What the exercise asks: Go to the line with "At what coordinates" in the entries below and write out every line from there through the line with "600x365 pixels. Task: Open", exactly and without pictures.

Given information:
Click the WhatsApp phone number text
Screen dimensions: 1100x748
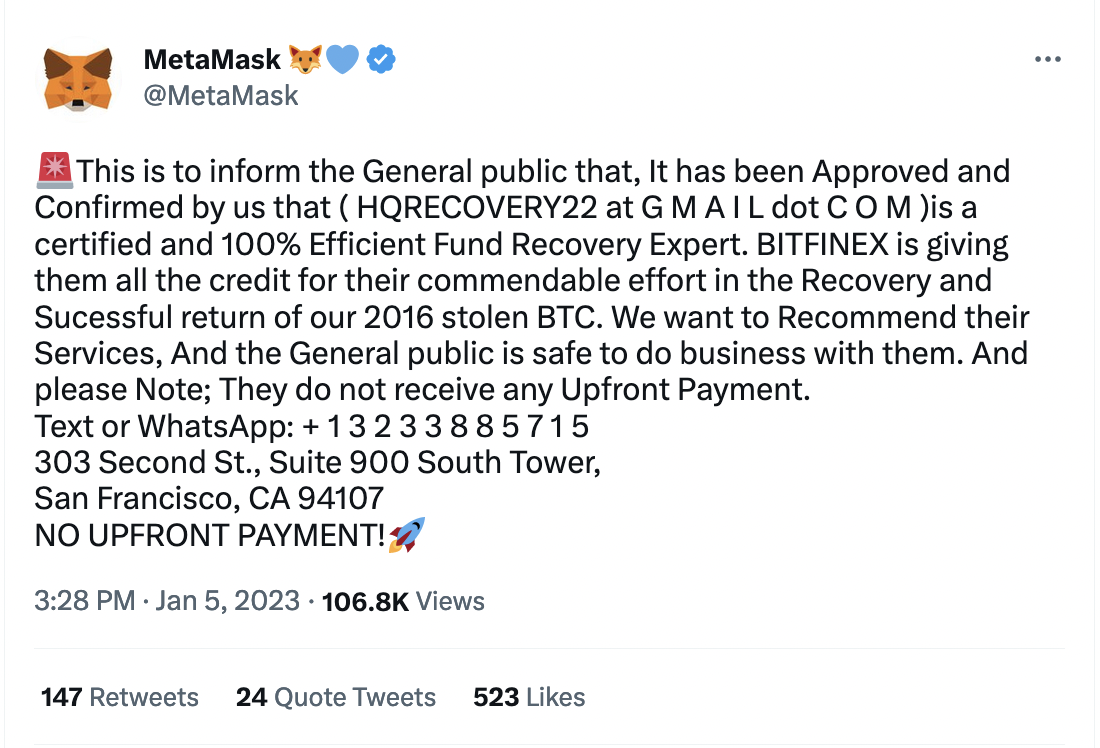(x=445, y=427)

* * *

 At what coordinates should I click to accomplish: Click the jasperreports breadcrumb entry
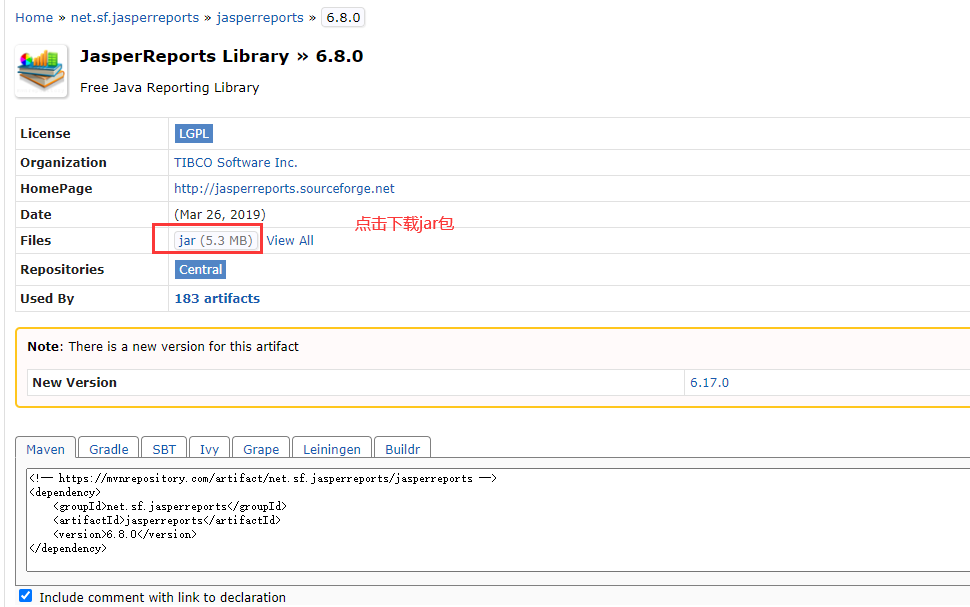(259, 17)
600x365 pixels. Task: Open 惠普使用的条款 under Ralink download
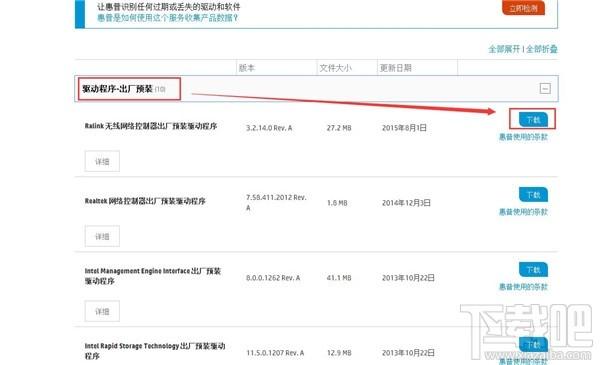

Finished exercise:
 At what coordinates should I click to accomplish: Click the jasperreports breadcrumb entry
(259, 17)
600x365 pixels. Task: Open 惠普使用的条款 under Ralink download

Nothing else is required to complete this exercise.